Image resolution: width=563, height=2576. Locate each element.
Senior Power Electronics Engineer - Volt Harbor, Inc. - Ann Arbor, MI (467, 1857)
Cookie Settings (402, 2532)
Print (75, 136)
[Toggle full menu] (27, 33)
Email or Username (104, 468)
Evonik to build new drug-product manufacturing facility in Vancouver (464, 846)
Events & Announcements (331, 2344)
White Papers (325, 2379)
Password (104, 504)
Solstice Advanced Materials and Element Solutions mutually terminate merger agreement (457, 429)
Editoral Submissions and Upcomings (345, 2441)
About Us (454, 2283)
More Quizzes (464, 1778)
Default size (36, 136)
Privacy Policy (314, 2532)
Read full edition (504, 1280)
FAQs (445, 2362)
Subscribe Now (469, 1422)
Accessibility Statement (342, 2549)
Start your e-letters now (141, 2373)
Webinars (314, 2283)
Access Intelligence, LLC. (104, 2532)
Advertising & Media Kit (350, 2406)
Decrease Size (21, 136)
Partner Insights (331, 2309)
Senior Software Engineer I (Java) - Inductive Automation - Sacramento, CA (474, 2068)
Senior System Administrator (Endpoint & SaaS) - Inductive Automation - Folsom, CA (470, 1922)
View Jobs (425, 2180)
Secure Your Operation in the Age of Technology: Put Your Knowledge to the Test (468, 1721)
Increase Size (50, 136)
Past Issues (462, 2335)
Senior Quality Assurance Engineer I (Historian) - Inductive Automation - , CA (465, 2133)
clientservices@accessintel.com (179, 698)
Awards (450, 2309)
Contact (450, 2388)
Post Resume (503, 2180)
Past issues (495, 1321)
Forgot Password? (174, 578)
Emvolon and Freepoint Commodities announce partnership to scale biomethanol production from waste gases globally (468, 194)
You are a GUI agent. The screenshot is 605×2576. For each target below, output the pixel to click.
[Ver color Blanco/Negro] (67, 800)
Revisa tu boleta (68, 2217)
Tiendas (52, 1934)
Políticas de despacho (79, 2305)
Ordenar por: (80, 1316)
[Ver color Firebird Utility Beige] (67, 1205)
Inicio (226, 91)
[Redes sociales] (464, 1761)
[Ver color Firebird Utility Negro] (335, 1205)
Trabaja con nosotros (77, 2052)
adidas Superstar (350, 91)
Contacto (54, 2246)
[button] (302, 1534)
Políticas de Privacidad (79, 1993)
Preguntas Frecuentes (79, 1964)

*****

**TASK INSTRUCTIONS**
Your answer should be the full set of records above, restated exactly.

**THE ANSWER**
Image resolution: width=563, height=2576. Locate each element.
Senior Power Electronics Engineer - Volt Harbor, Inc. - Ann Arbor, MI (467, 1857)
Cookie Settings (402, 2532)
Print (75, 136)
[Toggle full menu] (27, 33)
Email or Username (104, 468)
Evonik to build new drug-product manufacturing facility in Vancouver (464, 846)
Events & Announcements (331, 2344)
White Papers (325, 2379)
Password (104, 504)
Solstice Advanced Materials and Element Solutions mutually terminate merger agreement (457, 429)
Editoral Submissions and Upcomings (345, 2441)
About Us (454, 2283)
More Quizzes (464, 1778)
Default size (36, 136)
Privacy Policy (314, 2532)
Read full edition (504, 1280)
FAQs (445, 2362)
Subscribe Now (469, 1422)
Accessibility Statement (342, 2549)
Start your e-letters now (141, 2373)
Webinars (314, 2283)
Access Intelligence, LLC. (104, 2532)
Advertising & Media Kit (350, 2406)
Decrease Size (21, 136)
Partner Insights (331, 2309)
Senior Software Engineer I (Java) - Inductive Automation - Sacramento, CA (474, 2068)
Senior System Administrator (Endpoint & SaaS) - Inductive Automation - Folsom, CA (470, 1922)
View Jobs (425, 2180)
Secure Your Operation in the Age of Technology: Put Your Knowledge to the Test (468, 1721)
Increase Size (50, 136)
Past Issues (462, 2335)
Senior Quality Assurance Engineer I (Historian) - Inductive Automation - , CA (465, 2133)
clientservices@accessintel.com (179, 698)
Awards (450, 2309)
Contact (450, 2388)
Post Resume (503, 2180)
Past issues (495, 1321)
Forgot Password? (174, 578)
Emvolon and Freepoint Commodities announce partnership to scale biomethanol production from waste gases globally (468, 194)
You are a GUI agent. The screenshot is 605×2576. For each target below, output the pixel to click.
[Ver color Blanco/Negro] (67, 800)
Revisa tu boleta (68, 2217)
Tiendas (52, 1934)
Políticas de despacho (79, 2305)
Ordenar por: (80, 1316)
[Ver color Firebird Utility Beige] (67, 1205)
Inicio (226, 91)
[Redes sociales] (464, 1761)
[Ver color Firebird Utility Negro] (335, 1205)
Trabaja con nosotros (77, 2052)
adidas Superstar (350, 91)
Contacto (54, 2246)
[button] (302, 1534)
Políticas de Privacidad (79, 1993)
Preguntas Frecuentes (79, 1964)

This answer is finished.